**WRITTEN TASK 1**
How would you put this sentence from the implicit differentiation lesson into Spanish: "We differentiate both sides of the equation with respect to $x$, treating $y$ as a function of $x$."
**WRITTEN TASK 2**
Could you carry the implicit differentiation lesson forward from the point where it stops?

**SOURCE EXCERPT**
· · ·

5.14 Implicit DifferentiationHL ONLY

1. Implicit Differentiation

So far, we have found derivatives of functions where $y$ is given explicitly in terms of $x$. For example, $y = x^2 + 3x$ or $y = e^x \sin x$.

However, sometimes the relationship between $y$ and $x$ is given implicitly, such as $x^2 + y^2 = 25$ or $e^y + xy = 10$. In these cases, it might be difficult or impossible to isolate $y$.

We use implicit differentiation. We differentiate both sides of the equation with respect to $x$, treating $y$ as a function of $x$. This means whenever we differentiate a term involving $y$, we must apply the chain rule and multiply by $\dfrac{dy}{dx}$ (or $y'$).

EXAMPLE 1

Find $\dfrac{dy}{dx}$ if $x^2 + y^2 = 25$.

Solution:
Differentiating both sides with respect to $x$: $$ \begin{aligned} \dfrac{d}{dx}(x^2) + \dfrac{d}{dx}(y^2) &= \dfrac{d}{dx}(25) \\ 2x + 2y \dfrac{dy}{dx} &= 0 \\ 2y \dfrac{dy}{dx} &= -2x \\ \dfrac{dy}{dx} &= \mathbf{-\dfrac{x}{y}} \end{aligned} $$ Notice that the derivative of $y^2$ is $2y \cdot \dfrac{dy}{dx}$ because of the chain rule.

· · ·

**RECORDED DATA**
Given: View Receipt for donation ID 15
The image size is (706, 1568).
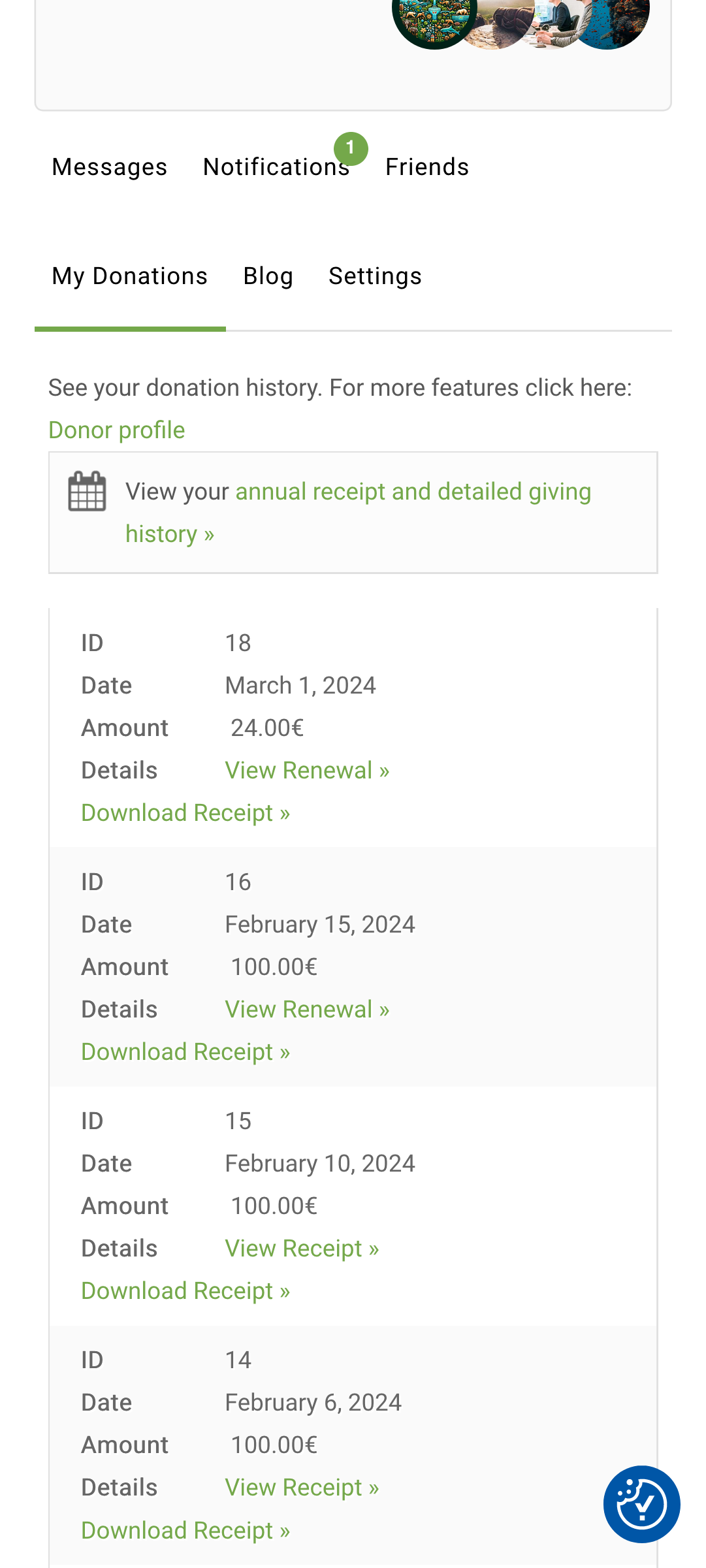Looking at the screenshot, I should click(x=302, y=1249).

· · ·

**ANSWER 1**
Derivamos ambos lados de la ecuación con respecto a $x$, tratando $y$ como una función de $x$.

**ANSWER 2**
EXAMPLE 2

Find the equation of the tangent line to the curve $x^3 + y^3 - 9xy = 0$ at the point $(2, 4)$.

Solution:
First, we differentiate implicitly to find $\dfrac{dy}{dx}$. Note that we must use the product rule for the term $9xy$: $$ \begin{aligned} 3x^2 + 3y^2 \dfrac{dy}{dx} - \left( 9(1)y + 9x \dfrac{dy}{dx} \right) &= 0 \\ 3x^2 + 3y^2 \dfrac{dy}{dx} - 9y - 9x \dfrac{dy}{dx} &= 0 \end{aligned} $$ Now, isolate the terms containing $\dfrac{dy}{dx}$: $$ \begin{aligned} 3y^2 \dfrac{dy}{dx} - 9x \dfrac{dy}{dx} &= 9y - 3x^2 \\ (3y^2 - 9x) \dfrac{dy}{dx} &= 9y - 3x^2 \\ \dfrac{dy}{dx} &= \dfrac{9y - 3x^2}{3y^2 - 9x} = \dfrac{3y - x^2}{y^2 - 3x} \end{aligned} $$ At the point $(2, 4)$, we evaluate the gradient $m$: $$ m = \dfrac{3(4) - (2)^2}{(4)^2 - 3(2)} = \dfrac{12 - 4}{16 - 6} = \dfrac{8}{10} = \dfrac{4}{5} $$ The equation of the tangent line is: $$ \begin{aligned} y - 4 &= \dfrac{4}{5}(x - 2) \\ y &= \mathbf{\dfrac{4}{5}x + \dfrac{12}{5}} \end{aligned} $$

2. More Kinematics

In Kinematics, acceleration $a = \dfrac{dv}{dt}$. By applying the chain rule, we can express acceleration in terms of velocity and displacement.

$a = \dfrac{dv}{dt} = \dfrac{dv}{ds} \cdot \dfrac{ds}{dt} = v \cdot \dfrac{dv}{ds}$

This formula is particularly useful when velocity or acceleration is given as a function of displacement ($s$) rather than time ($t$).

EXAMPLE 3

The velocity of a particle is given by $v = s^2 - 3s$, where $s$ is the displacement. Find the acceleration when $s = 4$.

Solution:
We use the formula $a = v \cdot \dfrac{dv}{ds}$.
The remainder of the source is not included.